The manufacturers who have committed themselves to the Environmental Agreement are key players in the biodegradable plastics market - BASF of Germany, Cargill Dow of the United States, Novamont of Italy, and Rodenburg Biopolymers of The Netherlands.
The industry sector with the greatest use for biodegradable plastics is the packaging sector - food containers, wraps, nets, foams. Production of plastic bags for the collection and composting of food waste and as supermarket carrier bags alone takes up 38 percent of total consumption.
The biodegradable and compostable polymers will be made from agricultural renewable raw materials, alone or in combination with petroleum based polymers, the agreement states.
To be considered biodegradable, 90 percent of the polymers must break down within three months, and must meet tests for toxicity and safety.
The companies were encouraged in their undertaking by the European Commission. Vice-President Günter Verheugen welcomed the initiative, which was signed last November, but only made public on Monday. The Commission plans no legislative actions with regard to biodegradable plastics.
"We are actively encouraging such initiatives by the private sector, Verheugen said. "They are an alternative to 'hard' legislation that is a central element of the Commission’s zeal to regulate in a better and simpler way."

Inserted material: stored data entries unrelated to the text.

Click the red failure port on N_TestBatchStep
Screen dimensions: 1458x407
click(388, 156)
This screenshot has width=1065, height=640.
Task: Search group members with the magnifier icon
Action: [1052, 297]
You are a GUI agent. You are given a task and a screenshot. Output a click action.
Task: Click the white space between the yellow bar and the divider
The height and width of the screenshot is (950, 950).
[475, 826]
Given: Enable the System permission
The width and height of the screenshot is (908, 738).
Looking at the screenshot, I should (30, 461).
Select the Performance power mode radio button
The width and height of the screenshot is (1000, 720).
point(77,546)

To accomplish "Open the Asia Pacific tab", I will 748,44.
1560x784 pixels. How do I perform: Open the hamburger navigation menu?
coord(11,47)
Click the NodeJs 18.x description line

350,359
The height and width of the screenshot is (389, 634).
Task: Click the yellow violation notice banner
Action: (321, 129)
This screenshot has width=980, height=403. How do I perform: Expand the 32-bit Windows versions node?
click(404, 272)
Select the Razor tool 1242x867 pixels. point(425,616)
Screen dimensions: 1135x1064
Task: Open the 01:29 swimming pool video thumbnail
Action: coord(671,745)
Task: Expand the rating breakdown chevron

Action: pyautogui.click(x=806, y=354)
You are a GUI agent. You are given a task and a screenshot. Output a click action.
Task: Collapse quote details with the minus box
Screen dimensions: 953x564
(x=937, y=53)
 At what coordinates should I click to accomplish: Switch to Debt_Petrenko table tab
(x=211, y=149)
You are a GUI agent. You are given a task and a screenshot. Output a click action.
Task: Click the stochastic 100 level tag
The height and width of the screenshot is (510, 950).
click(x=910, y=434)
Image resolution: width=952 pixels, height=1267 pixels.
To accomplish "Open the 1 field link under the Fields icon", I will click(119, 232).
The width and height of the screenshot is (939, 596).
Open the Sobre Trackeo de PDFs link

New polymers manufactured by Cargill Dow are already in use at Columbia University in New York City. Containers made of processed yellow corn look and feel the same as the old-style petroleum plastic ones.
The packaging, known as NatureWorks, is made up of 20 to 50 percent less petroleum than plastic packaging, said Cargill Dow. The company says this percentage is significant because fossil fuels are a rapidly depleting and non-renewable resource. "Producing the product also releases significantly fewer greenhouse gases than do plastic containers," the company said.
Students says they cannot tell by look or feel the difference between the older petrolum plastic food containers and the new biodegrable ones.
Rather than wasting food, NatureWorks PLA alleviates the problem of food overproduction in the United States. Commonly available yellow corn is overproduced by about 10 percent annually, and manufacturing NatureWorks PLA employs just under 0.5 percent of this surplus.
"Anything that reduces the waste that this university produces is a great thing," said Jessica DeCamillo, a senior at Columbia and the community coordinator for the Earth Coalition. In the future, she hopes, all plastic products, such as cutlery and cups will be replaced by biodegradable polymers.
The plastics industry's self-commitment will be managed by the International Biodegradable Polymers Association & Working Groups (IBAW) and progress will be assessed every two years.
Between them these companies represent over 90 percent of the European market for biodegradable plastics and have a similar share of the current global market. Other companies are welcome to join the consortium in the future as long as they are willing to meet the standards of certification and labeling now established.